Keywords: computational aesthetics, machine vision, large language models, multimodal models
TL;DR: We explore the tradeoff between vision and language in aesthetic judgment using unimodal and multimodal deep neural networks; unimodal vision explains the majority of variance in judgments; multimodal models explain slightly more.
Abstract: When we experience a visual stimulus as beautiful, how much of that response is the product of ineffable perceptual computations we cannot readily describe versus semantic or conceptual knowledge we can easily translate into natural language? Disentangling perception from language in any experience (especially aesthetics) through behavior or neuroimaging is empirically laborious, and prone to debate over precise definitions of terms.
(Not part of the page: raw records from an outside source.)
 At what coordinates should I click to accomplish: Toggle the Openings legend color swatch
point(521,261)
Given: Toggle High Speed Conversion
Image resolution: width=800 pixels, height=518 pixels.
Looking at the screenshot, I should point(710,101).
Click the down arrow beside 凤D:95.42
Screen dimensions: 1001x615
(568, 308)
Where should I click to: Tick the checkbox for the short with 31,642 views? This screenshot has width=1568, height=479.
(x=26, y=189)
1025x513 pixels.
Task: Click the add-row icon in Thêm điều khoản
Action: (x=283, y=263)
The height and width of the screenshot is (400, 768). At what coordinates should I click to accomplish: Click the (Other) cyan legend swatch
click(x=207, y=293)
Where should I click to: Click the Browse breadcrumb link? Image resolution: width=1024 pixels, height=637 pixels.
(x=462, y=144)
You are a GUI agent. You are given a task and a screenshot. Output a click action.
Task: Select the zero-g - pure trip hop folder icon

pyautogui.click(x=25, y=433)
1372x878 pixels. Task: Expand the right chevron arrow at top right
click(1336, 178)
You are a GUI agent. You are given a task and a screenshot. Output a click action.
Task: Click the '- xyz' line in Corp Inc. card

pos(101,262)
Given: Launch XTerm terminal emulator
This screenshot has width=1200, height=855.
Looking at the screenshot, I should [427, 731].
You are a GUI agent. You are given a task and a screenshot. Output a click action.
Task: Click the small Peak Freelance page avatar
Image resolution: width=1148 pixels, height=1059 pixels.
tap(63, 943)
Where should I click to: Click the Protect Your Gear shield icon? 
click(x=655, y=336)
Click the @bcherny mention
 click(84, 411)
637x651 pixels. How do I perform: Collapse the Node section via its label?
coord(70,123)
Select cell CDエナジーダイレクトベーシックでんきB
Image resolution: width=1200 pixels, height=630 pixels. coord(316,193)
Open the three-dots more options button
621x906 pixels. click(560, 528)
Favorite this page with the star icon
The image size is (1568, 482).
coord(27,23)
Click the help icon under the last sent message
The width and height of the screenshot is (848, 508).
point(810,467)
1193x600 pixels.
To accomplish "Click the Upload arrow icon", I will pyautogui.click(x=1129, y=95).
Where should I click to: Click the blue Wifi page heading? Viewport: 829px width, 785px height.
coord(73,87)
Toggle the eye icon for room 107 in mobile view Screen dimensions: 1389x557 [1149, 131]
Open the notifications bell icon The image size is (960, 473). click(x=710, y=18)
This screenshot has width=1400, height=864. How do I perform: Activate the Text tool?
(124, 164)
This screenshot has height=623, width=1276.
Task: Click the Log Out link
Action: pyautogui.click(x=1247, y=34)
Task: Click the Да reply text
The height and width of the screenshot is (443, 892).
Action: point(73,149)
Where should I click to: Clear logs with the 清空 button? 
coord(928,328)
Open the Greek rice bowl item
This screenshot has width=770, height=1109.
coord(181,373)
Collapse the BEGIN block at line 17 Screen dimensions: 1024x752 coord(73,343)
In this work, we attempt to bypass these difficulties by using the learned representations of deep neural network models trained exclusively on vision, exclusively on language, or a hybrid combination of the two, to predict human ratings of beauty for a diverse set of naturalistic images by way of linear decoding. We first show that while the vast majority (~75%) of explainable variance in human beauty ratings can be explained with unimodal vision models (e.g. SEER), multimodal models that learn via language alignment (e.g. CLIP) do show meaningful gains (~10%) over their unimodal counterparts (even when controlling for dataset and architecture). We then show, however, that unimodal language models (e.g. GPT2) whose outputs are conditioned directly on visual representations provide no discernible improvement in prediction, and that machine-generated linguistic descriptions of the stimuli explain a far smaller fraction (~40%) of the explainable variance in ratings compared to vision alone. Taken together, these results showcase a general methodology for disambiguating perceptual and linguistic abstractions in aesthetic judgments using models that computationally separate one from the other.